Among the things that are found in electronic cigarette vapors include diacetyle, nickel, benzene, lead, and tin. Nevertheless, scientists are yet to determine the health effects that these e-cigarette chemicals can have on the human body and their reaction when intense heat turns them into aerosol. Additionally, most vape juice flavors (get more info here) contain nicotine. This is an addictive substance regardless of how a person takes it.
When a person vapes or uses an e-cigarette, the exhaled vapors do not disappear magically. They remain inside the room or the surrounding for a while. This implies that inhalation of secondhand vapors or passive smoking is possible.

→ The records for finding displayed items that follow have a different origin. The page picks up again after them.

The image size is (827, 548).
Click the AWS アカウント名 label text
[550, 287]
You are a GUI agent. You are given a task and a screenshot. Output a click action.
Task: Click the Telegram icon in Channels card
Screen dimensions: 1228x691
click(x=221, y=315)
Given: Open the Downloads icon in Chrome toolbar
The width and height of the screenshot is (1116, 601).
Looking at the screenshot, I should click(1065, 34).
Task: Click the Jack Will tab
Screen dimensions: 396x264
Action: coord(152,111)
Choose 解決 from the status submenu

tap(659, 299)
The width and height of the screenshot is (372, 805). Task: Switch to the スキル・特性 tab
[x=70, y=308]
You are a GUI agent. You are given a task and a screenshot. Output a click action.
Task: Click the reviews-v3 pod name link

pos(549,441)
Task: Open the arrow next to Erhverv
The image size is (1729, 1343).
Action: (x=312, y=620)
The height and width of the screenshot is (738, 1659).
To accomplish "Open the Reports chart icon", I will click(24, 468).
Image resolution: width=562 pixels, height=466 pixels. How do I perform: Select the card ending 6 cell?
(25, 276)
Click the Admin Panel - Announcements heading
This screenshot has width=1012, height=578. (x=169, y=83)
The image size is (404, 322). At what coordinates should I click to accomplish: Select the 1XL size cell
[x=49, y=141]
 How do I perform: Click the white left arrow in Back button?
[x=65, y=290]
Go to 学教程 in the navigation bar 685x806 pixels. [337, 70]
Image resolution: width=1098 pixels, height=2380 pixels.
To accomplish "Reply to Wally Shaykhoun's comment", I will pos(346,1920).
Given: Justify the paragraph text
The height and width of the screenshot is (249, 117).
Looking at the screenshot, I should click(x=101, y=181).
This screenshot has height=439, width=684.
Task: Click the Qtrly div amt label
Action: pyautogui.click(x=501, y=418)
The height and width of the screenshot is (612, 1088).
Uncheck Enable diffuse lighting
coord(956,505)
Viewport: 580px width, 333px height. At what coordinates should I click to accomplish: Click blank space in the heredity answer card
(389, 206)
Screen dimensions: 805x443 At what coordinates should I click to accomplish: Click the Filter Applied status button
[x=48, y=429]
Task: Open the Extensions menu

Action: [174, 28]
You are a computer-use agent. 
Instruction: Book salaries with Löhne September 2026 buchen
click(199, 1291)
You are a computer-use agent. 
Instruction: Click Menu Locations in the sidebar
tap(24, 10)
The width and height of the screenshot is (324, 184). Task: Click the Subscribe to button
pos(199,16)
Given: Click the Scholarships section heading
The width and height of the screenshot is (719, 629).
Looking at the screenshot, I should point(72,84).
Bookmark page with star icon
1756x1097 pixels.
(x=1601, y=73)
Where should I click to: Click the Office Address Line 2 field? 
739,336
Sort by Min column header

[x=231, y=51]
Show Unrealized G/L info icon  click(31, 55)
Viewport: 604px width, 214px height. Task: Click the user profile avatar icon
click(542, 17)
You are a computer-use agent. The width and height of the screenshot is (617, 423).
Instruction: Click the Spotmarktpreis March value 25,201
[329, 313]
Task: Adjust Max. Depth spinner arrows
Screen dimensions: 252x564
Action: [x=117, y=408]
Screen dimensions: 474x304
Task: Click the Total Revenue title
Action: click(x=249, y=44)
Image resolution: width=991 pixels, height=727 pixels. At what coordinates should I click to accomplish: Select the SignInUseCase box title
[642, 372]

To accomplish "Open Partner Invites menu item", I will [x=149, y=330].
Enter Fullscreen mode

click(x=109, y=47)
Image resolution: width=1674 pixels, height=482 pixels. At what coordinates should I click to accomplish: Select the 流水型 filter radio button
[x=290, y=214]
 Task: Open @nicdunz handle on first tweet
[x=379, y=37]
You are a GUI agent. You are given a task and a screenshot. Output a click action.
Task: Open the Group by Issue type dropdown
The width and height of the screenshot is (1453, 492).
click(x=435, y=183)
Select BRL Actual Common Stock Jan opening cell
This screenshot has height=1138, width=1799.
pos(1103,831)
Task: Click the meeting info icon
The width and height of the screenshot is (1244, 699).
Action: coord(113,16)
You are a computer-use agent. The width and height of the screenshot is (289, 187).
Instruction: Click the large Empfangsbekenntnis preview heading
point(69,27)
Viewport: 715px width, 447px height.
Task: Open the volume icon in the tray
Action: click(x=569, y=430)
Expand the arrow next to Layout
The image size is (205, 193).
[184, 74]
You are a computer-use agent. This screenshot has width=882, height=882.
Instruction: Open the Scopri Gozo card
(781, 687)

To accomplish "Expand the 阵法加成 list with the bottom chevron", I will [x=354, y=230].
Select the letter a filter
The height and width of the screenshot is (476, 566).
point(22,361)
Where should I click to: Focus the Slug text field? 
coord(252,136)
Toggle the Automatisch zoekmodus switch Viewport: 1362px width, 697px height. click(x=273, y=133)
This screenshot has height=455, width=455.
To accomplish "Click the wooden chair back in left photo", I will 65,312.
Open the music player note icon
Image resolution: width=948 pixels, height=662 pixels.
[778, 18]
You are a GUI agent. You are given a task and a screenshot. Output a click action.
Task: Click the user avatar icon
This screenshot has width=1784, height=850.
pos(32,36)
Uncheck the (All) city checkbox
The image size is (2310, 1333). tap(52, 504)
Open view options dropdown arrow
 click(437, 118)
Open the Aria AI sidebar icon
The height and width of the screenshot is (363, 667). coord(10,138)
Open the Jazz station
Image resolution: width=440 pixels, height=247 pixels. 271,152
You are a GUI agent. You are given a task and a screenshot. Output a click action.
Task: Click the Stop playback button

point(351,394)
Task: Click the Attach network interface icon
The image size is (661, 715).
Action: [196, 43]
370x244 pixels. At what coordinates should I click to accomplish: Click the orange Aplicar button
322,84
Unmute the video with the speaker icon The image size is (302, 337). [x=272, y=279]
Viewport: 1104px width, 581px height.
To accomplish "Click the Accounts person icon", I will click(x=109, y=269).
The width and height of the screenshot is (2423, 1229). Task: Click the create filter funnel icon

What’s more, secondhand vapors may not be healthy for everyone to breathe, particularly young children.
The newness of e-cigarettes and vape juices are some of the things that are causing the confusion. What’s more, proponents of vaping argue that when a person uses e-cigarette, they do not burn anything. Therefore, no smoke is produced. Absence of tobacco smoke implies that there cannot be passive smoking or secondhand smoke when a person vapes. Thus, people shouldn’t be worried about passive smoking when it comes to vaping.
However, the biggest concern when it comes to secondhand vaping is the exhaled vapor. It is possible for the exhaled vapor to be deposited on the surfaces and eventually enter the bodies of non-vapers. This leads to health worries among people that do not smoke or vape as well as the agencies that are responsible for regulating smoking and vaping.
This confusion has led researchers into studying vaping and the possibility of passive vaping. Essentially, several studies have been conducted with an aim of determining whether secondhand vapes are dangerous. Some media reports have shown that a section of scientists has reported that secondhand vapor is safe. Others argue that vaping impairs the quality of indoor air by depositing harmful substance particles.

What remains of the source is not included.